What you are asked to do: Spot each line in the records below where the word "aspirateur" occurs, then copy it.

Records from a collection:
* * * *
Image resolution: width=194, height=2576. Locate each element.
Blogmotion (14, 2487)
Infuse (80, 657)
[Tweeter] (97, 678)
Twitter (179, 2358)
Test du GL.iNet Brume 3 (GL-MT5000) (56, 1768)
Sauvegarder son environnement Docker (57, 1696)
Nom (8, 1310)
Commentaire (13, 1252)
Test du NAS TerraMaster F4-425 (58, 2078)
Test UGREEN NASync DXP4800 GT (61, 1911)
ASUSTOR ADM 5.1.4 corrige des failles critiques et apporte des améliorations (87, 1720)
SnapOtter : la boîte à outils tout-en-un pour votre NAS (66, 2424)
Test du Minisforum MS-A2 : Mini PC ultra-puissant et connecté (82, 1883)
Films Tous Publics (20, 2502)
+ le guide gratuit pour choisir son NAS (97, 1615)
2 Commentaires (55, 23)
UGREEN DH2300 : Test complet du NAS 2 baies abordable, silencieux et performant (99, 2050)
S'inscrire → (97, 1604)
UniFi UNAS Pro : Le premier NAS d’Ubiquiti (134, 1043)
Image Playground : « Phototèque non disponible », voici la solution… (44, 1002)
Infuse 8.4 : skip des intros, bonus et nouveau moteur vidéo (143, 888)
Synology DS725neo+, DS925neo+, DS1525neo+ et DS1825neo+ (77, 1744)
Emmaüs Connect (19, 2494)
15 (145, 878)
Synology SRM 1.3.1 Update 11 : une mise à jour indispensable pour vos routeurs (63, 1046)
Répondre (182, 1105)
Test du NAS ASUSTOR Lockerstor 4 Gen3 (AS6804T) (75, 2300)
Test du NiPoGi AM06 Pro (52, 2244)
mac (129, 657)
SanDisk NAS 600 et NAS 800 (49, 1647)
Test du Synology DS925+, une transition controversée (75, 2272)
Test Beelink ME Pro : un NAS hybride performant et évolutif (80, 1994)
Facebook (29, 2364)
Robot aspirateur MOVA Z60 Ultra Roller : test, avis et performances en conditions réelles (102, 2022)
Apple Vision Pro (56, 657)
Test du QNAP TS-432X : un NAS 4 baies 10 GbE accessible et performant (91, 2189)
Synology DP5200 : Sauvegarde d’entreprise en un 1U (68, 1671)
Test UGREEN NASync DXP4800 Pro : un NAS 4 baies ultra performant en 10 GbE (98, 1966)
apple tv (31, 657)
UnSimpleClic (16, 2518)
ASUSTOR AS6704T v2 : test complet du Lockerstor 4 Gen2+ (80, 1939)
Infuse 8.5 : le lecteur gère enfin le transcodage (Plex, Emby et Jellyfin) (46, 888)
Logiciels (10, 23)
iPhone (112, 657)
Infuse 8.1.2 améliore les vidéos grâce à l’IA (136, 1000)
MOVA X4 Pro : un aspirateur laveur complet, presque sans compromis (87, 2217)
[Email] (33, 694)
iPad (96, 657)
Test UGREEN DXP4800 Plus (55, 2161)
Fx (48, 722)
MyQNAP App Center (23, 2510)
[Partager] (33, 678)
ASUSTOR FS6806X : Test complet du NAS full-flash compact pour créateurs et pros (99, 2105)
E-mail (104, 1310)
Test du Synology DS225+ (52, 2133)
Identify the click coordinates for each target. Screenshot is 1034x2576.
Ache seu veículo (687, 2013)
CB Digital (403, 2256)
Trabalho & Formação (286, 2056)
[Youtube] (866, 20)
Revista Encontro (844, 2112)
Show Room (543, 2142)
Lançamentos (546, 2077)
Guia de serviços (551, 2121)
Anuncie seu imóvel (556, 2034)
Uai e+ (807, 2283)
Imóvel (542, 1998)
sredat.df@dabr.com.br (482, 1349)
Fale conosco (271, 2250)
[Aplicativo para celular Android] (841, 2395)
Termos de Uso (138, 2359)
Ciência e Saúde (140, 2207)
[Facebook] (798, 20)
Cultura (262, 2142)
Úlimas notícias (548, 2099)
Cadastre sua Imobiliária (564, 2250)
* * * *
Finished task:
Robot aspirateur MOVA Z60 Ultra Roller : test, avis et performances en conditions réelles (102, 2022)
MOVA X4 Pro : un aspirateur laveur complet, presque sans compromis (87, 2217)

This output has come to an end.